## Work request
Return every line below exactly, leaving nothing out.

## Source material

☆ ☆ ☆ ☆ ☆ ☆ ☆

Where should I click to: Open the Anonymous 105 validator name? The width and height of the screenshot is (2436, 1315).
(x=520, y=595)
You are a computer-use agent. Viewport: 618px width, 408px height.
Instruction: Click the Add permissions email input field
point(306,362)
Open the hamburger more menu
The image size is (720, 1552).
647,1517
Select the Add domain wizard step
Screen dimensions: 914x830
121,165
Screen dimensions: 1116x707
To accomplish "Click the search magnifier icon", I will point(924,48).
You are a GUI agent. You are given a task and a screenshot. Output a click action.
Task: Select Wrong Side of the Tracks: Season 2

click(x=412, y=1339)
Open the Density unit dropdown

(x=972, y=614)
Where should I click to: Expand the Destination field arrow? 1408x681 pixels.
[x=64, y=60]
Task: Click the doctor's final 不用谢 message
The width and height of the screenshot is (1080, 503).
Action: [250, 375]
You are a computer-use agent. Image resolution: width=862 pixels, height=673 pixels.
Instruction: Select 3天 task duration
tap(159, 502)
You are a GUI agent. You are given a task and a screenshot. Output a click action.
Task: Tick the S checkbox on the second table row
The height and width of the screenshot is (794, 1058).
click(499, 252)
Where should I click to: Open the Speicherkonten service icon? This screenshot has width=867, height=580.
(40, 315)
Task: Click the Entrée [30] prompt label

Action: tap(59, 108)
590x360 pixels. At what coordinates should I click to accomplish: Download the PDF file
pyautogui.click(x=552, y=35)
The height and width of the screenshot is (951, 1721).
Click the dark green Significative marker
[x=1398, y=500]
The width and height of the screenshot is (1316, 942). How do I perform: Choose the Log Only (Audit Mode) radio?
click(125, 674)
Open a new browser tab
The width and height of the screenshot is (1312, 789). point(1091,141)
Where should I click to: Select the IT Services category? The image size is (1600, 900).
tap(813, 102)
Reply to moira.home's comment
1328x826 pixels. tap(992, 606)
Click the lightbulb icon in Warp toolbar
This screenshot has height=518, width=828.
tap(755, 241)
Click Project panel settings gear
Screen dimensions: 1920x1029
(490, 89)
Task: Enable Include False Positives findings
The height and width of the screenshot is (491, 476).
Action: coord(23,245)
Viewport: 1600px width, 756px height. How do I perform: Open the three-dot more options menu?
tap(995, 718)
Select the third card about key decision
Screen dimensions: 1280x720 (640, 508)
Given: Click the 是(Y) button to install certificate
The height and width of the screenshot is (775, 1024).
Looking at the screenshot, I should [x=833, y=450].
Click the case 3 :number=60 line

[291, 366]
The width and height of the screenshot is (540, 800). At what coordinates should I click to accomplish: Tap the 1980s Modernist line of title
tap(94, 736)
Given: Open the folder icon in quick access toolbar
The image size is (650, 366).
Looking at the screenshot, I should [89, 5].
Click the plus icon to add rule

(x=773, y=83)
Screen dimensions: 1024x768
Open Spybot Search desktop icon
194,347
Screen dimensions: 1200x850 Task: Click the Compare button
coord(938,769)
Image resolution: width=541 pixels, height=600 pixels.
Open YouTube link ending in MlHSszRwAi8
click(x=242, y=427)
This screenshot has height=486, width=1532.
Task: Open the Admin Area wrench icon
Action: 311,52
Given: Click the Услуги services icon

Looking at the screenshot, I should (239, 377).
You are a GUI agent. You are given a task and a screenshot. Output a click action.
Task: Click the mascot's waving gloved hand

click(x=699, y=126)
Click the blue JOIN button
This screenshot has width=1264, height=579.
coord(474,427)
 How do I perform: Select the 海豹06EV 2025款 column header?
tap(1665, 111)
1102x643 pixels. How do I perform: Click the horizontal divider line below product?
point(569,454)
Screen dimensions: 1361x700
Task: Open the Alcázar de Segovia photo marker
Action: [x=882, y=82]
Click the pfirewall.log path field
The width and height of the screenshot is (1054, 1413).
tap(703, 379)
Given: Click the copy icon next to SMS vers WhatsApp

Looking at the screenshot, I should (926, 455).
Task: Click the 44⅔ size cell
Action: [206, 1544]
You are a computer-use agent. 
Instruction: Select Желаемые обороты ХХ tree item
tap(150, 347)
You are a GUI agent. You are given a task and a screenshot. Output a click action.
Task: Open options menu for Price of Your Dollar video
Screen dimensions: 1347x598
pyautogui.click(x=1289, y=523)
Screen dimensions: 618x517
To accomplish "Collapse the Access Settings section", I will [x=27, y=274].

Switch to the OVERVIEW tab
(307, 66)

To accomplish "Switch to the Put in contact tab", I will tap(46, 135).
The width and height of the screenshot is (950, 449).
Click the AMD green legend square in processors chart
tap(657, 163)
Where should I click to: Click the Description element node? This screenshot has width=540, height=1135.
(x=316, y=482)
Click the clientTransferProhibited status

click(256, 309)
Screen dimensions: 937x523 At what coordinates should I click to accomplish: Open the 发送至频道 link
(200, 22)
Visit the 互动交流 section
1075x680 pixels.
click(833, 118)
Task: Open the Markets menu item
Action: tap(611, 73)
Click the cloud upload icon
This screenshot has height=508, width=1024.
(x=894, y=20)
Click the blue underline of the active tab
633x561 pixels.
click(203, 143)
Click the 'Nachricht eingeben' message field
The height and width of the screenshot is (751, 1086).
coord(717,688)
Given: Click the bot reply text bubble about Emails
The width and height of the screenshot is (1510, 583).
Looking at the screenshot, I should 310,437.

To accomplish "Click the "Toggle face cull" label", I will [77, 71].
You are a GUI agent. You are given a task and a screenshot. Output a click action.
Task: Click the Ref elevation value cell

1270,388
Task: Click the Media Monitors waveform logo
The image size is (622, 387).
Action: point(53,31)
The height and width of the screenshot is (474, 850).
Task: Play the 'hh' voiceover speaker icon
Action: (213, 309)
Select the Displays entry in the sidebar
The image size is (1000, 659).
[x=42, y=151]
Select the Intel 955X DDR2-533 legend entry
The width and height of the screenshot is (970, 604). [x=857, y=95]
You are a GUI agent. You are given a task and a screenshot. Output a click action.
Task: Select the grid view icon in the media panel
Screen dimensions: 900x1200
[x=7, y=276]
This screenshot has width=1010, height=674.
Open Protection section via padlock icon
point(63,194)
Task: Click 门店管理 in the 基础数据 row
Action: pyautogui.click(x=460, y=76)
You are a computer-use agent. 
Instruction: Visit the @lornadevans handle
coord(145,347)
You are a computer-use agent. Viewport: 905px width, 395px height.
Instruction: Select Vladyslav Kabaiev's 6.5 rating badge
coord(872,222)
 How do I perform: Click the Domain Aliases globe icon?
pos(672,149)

☆ ☆ ☆ ☆ ☆ ☆ ☆

## Result for this exercise
Where should I click to: Open the Anonymous 105 validator name? The width and height of the screenshot is (2436, 1315).
(x=520, y=595)
You are a computer-use agent. Viewport: 618px width, 408px height.
Instruction: Click the Add permissions email input field
point(306,362)
Open the hamburger more menu
The image size is (720, 1552).
647,1517
Select the Add domain wizard step
Screen dimensions: 914x830
121,165
Screen dimensions: 1116x707
To accomplish "Click the search magnifier icon", I will point(924,48).
You are a GUI agent. You are given a task and a screenshot. Output a click action.
Task: Select Wrong Side of the Tracks: Season 2

click(x=412, y=1339)
Open the Density unit dropdown

(x=972, y=614)
Where should I click to: Expand the Destination field arrow? 1408x681 pixels.
[x=64, y=60]
Task: Click the doctor's final 不用谢 message
The width and height of the screenshot is (1080, 503).
Action: [250, 375]
You are a computer-use agent. Image resolution: width=862 pixels, height=673 pixels.
Instruction: Select 3天 task duration
tap(159, 502)
You are a GUI agent. You are given a task and a screenshot. Output a click action.
Task: Tick the S checkbox on the second table row
The height and width of the screenshot is (794, 1058).
click(499, 252)
Where should I click to: Open the Speicherkonten service icon? This screenshot has width=867, height=580.
(40, 315)
Task: Click the Entrée [30] prompt label

Action: tap(59, 108)
590x360 pixels. At what coordinates should I click to accomplish: Download the PDF file
pyautogui.click(x=552, y=35)
The height and width of the screenshot is (951, 1721).
Click the dark green Significative marker
[x=1398, y=500]
The width and height of the screenshot is (1316, 942). How do I perform: Choose the Log Only (Audit Mode) radio?
click(125, 674)
Open a new browser tab
The width and height of the screenshot is (1312, 789). point(1091,141)
Where should I click to: Select the IT Services category? The image size is (1600, 900).
tap(813, 102)
Reply to moira.home's comment
1328x826 pixels. tap(992, 606)
Click the lightbulb icon in Warp toolbar
This screenshot has height=518, width=828.
tap(755, 241)
Click Project panel settings gear
Screen dimensions: 1920x1029
(490, 89)
Task: Enable Include False Positives findings
The height and width of the screenshot is (491, 476).
Action: coord(23,245)
Viewport: 1600px width, 756px height. How do I perform: Open the three-dot more options menu?
tap(995, 718)
Select the third card about key decision
Screen dimensions: 1280x720 (640, 508)
Given: Click the 是(Y) button to install certificate
The height and width of the screenshot is (775, 1024).
Looking at the screenshot, I should [x=833, y=450].
Click the case 3 :number=60 line

[291, 366]
The width and height of the screenshot is (540, 800). At what coordinates should I click to accomplish: Tap the 1980s Modernist line of title
tap(94, 736)
Given: Open the folder icon in quick access toolbar
The image size is (650, 366).
Looking at the screenshot, I should [89, 5].
Click the plus icon to add rule

(x=773, y=83)
Screen dimensions: 1024x768
Open Spybot Search desktop icon
194,347
Screen dimensions: 1200x850 Task: Click the Compare button
coord(938,769)
Image resolution: width=541 pixels, height=600 pixels.
Open YouTube link ending in MlHSszRwAi8
click(x=242, y=427)
This screenshot has height=486, width=1532.
Task: Open the Admin Area wrench icon
Action: 311,52
Given: Click the Услуги services icon

Looking at the screenshot, I should (239, 377).
You are a GUI agent. You are given a task and a screenshot. Output a click action.
Task: Click the mascot's waving gloved hand

click(x=699, y=126)
Click the blue JOIN button
This screenshot has width=1264, height=579.
coord(474,427)
 How do I perform: Select the 海豹06EV 2025款 column header?
tap(1665, 111)
1102x643 pixels. How do I perform: Click the horizontal divider line below product?
point(569,454)
Screen dimensions: 1361x700
Task: Open the Alcázar de Segovia photo marker
Action: [x=882, y=82]
Click the pfirewall.log path field
The width and height of the screenshot is (1054, 1413).
tap(703, 379)
Given: Click the copy icon next to SMS vers WhatsApp

Looking at the screenshot, I should (926, 455).
Task: Click the 44⅔ size cell
Action: [206, 1544]
You are a computer-use agent. 
Instruction: Select Желаемые обороты ХХ tree item
tap(150, 347)
You are a GUI agent. You are given a task and a screenshot. Output a click action.
Task: Open options menu for Price of Your Dollar video
Screen dimensions: 1347x598
pyautogui.click(x=1289, y=523)
Screen dimensions: 618x517
To accomplish "Collapse the Access Settings section", I will [x=27, y=274].

Switch to the OVERVIEW tab
(307, 66)

To accomplish "Switch to the Put in contact tab", I will tap(46, 135).
The width and height of the screenshot is (950, 449).
Click the AMD green legend square in processors chart
tap(657, 163)
Where should I click to: Click the Description element node? This screenshot has width=540, height=1135.
(x=316, y=482)
Click the clientTransferProhibited status

click(256, 309)
Screen dimensions: 937x523 At what coordinates should I click to accomplish: Open the 发送至频道 link
(200, 22)
Visit the 互动交流 section
1075x680 pixels.
click(833, 118)
Task: Open the Markets menu item
Action: tap(611, 73)
Click the cloud upload icon
This screenshot has height=508, width=1024.
(x=894, y=20)
Click the blue underline of the active tab
633x561 pixels.
click(203, 143)
Click the 'Nachricht eingeben' message field
The height and width of the screenshot is (751, 1086).
coord(717,688)
Given: Click the bot reply text bubble about Emails
The width and height of the screenshot is (1510, 583).
Looking at the screenshot, I should 310,437.

To accomplish "Click the "Toggle face cull" label", I will [77, 71].
You are a GUI agent. You are given a task and a screenshot. Output a click action.
Task: Click the Ref elevation value cell

1270,388
Task: Click the Media Monitors waveform logo
The image size is (622, 387).
Action: point(53,31)
The height and width of the screenshot is (474, 850).
Task: Play the 'hh' voiceover speaker icon
Action: (213, 309)
Select the Displays entry in the sidebar
The image size is (1000, 659).
[x=42, y=151]
Select the Intel 955X DDR2-533 legend entry
The width and height of the screenshot is (970, 604). [x=857, y=95]
You are a GUI agent. You are given a task and a screenshot. Output a click action.
Task: Select the grid view icon in the media panel
Screen dimensions: 900x1200
[x=7, y=276]
This screenshot has width=1010, height=674.
Open Protection section via padlock icon
point(63,194)
Task: Click 门店管理 in the 基础数据 row
Action: pyautogui.click(x=460, y=76)
You are a computer-use agent. 
Instruction: Visit the @lornadevans handle
coord(145,347)
You are a computer-use agent. Viewport: 905px width, 395px height.
Instruction: Select Vladyslav Kabaiev's 6.5 rating badge
coord(872,222)
 How do I perform: Click the Domain Aliases globe icon?
pos(672,149)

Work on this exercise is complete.